Pendiri Dumbways menyebut pasar ahli coding amat tinggi bahkan di era pandemi

Di Indonesia meski coding belum menjadi mata pelajaran wajib untuk siswa di sekolah, pemerintah sudah mulai menyelenggarakan sekolah coding gratis. Sebut saja program Coding Mum dari Kemenparekraf, ataupun program pengkodingan lainnya yang diselenggarakan Kemnedikbudristek.
Foto: istimewa
Di Indonesia meski coding belum menjadi mata pelajaran wajib untuk siswa di sekolah, pemerintah sudah mulai menyelenggarakan sekolah coding gratis. Sebut saja program Coding Mum dari Kemenparekraf, ataupun program pengkodingan lainnya yang diselenggarakan Kemnedikbudristek.

REPUBLIKA.CO.ID, JAKARTA -- Ketimpangan sumber daya manusia (SDM) di sektor digital masih menjadi isu yang belum terpecahkan. Berdasarkan penelitian ManpowerGroup, ketimpangan SDM global, termasuk Indonesia, meningkat dua kali lipat dalam satu dekade terakhir. 

Khusus di sektor teknologi yang berkembang pesat, menurut Kemendikbudristek, Indonesia kekurangan sembilan juta pekerja teknologi hingga tahun 2030. Hal itu berarti Indonesia memerlukan sekitar 600 ribu SDM digital yang memasuki pasar setiap tahunnya. Karena itu, perlu disiapkan SDM digital, khususnya yang paham dunia pengkodingan.
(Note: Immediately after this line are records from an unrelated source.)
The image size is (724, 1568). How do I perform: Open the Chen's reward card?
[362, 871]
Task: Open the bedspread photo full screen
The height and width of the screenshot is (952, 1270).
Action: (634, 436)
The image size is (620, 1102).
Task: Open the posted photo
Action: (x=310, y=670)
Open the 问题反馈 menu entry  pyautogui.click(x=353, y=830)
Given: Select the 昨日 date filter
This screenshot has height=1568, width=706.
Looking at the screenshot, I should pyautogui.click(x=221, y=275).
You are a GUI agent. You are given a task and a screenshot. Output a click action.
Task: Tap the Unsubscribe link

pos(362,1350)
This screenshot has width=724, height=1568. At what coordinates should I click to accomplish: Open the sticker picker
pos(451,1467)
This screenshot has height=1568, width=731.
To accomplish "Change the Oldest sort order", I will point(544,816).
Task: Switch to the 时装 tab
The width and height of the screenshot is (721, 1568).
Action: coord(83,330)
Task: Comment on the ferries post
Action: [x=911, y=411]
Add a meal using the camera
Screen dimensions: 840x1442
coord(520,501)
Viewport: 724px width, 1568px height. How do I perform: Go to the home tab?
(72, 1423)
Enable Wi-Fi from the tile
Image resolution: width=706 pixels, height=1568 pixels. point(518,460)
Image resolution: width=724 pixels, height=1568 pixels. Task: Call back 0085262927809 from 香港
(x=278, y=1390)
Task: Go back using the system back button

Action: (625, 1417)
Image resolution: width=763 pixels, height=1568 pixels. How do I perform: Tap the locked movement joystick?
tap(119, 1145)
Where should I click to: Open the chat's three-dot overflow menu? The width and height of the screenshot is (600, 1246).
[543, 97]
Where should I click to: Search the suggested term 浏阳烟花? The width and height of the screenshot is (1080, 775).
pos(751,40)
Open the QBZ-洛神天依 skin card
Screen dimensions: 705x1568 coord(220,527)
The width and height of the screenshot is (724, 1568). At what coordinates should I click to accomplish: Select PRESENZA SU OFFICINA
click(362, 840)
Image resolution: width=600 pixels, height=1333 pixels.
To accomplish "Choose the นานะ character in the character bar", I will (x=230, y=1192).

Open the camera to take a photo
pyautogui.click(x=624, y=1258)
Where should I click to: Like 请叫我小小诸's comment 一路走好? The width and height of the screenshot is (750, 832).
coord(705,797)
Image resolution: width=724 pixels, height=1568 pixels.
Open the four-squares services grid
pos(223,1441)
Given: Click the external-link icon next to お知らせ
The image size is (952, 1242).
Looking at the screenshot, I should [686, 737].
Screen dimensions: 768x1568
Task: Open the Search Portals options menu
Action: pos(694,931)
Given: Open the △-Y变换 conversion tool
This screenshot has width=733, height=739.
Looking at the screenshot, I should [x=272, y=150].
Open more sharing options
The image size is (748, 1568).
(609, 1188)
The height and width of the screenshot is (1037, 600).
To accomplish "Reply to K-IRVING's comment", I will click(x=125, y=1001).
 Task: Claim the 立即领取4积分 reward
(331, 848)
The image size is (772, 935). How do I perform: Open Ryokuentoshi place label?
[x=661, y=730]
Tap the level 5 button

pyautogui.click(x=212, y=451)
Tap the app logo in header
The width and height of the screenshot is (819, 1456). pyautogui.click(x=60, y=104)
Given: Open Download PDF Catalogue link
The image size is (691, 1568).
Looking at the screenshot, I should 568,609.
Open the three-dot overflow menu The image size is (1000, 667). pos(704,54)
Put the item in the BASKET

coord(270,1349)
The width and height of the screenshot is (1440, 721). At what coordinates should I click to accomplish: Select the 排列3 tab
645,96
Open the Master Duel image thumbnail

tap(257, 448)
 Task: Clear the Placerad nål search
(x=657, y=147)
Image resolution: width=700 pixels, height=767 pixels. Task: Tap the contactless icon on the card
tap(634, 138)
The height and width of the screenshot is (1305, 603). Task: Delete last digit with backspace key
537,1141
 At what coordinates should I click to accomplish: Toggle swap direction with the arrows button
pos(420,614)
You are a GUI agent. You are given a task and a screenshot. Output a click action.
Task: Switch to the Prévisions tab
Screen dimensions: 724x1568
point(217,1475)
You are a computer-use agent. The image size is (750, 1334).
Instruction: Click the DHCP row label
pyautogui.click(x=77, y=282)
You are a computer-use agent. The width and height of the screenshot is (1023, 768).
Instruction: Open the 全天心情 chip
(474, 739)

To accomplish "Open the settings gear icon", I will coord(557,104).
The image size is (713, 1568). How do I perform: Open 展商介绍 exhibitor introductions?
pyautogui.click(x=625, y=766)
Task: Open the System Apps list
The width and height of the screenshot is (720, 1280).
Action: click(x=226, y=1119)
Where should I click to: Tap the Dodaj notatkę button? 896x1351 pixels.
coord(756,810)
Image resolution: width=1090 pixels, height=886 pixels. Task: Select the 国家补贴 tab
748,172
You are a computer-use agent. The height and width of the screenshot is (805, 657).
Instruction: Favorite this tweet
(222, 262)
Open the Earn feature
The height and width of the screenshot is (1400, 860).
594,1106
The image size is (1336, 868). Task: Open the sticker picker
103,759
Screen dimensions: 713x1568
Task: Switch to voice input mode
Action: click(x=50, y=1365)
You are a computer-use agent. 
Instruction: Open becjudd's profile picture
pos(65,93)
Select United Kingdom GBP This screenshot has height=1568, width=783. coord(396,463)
Di Singapura, yang mulai menjadikan coding sebagai kurikulum wajib bagi siswa sekolah dasar (SD). Di Indonesia meski coding belum menjadi mata pelajaran wajib untuk siswa di sekolah, pemerintah sudah mulai menyelenggarakan sekolah coding gratis. Sebut saja program Coding Mum dari Kemenparekraf, ataupun program pengkodingan lainnya yang diselenggarakan Kemnedikbudristek.

DumbWays termasuk penyedia coding bootcamp gratis di Indonesia. Pendiri DumbWays, Ega Wachid Radiegtya mengatakan, inddustri IT adalah salah satu sektor yang sedang naik daun saat ini. 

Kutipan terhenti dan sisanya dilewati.